The tube walls need to be a little thicker to account for the air pressure, but it's really not that bad. I think a 6' diameter tunnel would need like 0.3" thick steel. The material for all of the steel for that to get from SF to LA would be around $1b, which is a rounding error on the $90b CA high speed rail project. and even if you didn't evacuate the tube, you'd still need some material.... The cost of evacuating the tube is also cheap.
(Personally, I think a 6' diameter tunnel is sufficient height. An automobile is way less than 6' tall, and folks don't complain about how uncomfortable they are. but even if you go to 10', the material cost is still only a couple billion).

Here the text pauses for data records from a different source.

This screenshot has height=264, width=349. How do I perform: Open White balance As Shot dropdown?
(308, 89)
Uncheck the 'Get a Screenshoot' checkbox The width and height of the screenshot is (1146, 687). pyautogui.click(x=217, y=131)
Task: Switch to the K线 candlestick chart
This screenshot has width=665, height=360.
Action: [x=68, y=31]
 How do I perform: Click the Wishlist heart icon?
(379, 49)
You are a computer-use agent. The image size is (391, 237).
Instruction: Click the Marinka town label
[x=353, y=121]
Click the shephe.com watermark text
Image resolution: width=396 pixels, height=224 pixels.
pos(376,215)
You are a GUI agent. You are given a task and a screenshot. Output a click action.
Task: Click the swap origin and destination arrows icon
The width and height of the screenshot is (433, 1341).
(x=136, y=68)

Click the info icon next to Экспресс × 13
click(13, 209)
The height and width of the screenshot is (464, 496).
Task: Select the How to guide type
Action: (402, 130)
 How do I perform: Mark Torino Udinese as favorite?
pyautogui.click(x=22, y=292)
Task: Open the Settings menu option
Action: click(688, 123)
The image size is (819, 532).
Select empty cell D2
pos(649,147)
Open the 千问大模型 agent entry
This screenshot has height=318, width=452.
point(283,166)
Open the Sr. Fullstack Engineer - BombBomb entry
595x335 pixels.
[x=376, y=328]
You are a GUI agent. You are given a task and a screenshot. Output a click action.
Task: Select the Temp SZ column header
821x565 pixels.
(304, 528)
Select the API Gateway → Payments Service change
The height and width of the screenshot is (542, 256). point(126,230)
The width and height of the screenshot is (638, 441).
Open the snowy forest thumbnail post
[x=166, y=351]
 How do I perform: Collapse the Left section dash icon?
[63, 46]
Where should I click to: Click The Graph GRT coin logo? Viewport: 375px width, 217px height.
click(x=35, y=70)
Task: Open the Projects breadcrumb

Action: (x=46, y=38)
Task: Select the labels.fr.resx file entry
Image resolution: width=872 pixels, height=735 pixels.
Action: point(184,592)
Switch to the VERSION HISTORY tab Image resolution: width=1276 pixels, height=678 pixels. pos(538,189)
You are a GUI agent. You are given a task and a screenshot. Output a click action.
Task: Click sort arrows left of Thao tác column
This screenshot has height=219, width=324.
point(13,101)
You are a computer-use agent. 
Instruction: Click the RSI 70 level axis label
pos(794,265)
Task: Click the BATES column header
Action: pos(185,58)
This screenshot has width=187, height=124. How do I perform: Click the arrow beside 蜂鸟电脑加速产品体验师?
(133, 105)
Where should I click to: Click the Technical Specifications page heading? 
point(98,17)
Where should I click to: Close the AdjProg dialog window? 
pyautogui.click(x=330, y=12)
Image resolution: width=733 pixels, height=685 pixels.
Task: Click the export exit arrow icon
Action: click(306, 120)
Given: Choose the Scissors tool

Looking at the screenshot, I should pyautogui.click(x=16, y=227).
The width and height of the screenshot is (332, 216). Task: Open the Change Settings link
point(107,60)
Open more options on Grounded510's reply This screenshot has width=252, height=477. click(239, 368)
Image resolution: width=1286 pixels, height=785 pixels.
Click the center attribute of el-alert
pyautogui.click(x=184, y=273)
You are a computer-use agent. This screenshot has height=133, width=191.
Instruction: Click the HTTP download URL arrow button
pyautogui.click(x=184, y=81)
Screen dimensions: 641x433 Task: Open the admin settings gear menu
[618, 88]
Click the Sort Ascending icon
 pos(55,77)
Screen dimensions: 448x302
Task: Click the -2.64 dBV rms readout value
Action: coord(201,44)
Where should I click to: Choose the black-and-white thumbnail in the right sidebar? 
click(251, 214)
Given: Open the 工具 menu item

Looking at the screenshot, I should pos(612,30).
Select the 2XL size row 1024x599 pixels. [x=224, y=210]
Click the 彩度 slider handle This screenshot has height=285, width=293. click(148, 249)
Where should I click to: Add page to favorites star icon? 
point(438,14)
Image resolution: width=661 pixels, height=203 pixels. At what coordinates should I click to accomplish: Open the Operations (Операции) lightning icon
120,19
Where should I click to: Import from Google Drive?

If you're going to bother building a tube and dealing with all of the road crossing headaches involved in that, why would you try to move 1 atm air through the tube at 1000mph, or move a car through 1 atm at 1000mph? Either of those options is somewhat crazy compared to the cost of just reducing the air pressure inside the tube.
If you go full vacuum, you need some way to scrub CO2 out of the trains for the air breathing passengers, but at 0.1atm, you could probably just pull that air into the car, and you'd only have 10% of the losses you'd have at 1 atm.
If CA is going to put $90b into a rail project, it would be nice to get something out of the project other than a slower, more expensive way to get from SF to LA than via airplane
(more expensive if you remove government subsidies: if 10,000 people ride the train every day for 20 years, the cost per ride would be over $1k, even excluding operational&maintenance costs. If you assume that 100,000 people ride the train every day then the cost becomes more reasonable, but we currently don't have that many people riding planes between the cities, and planes are faster. 10,000 folks per day seems generous to me.)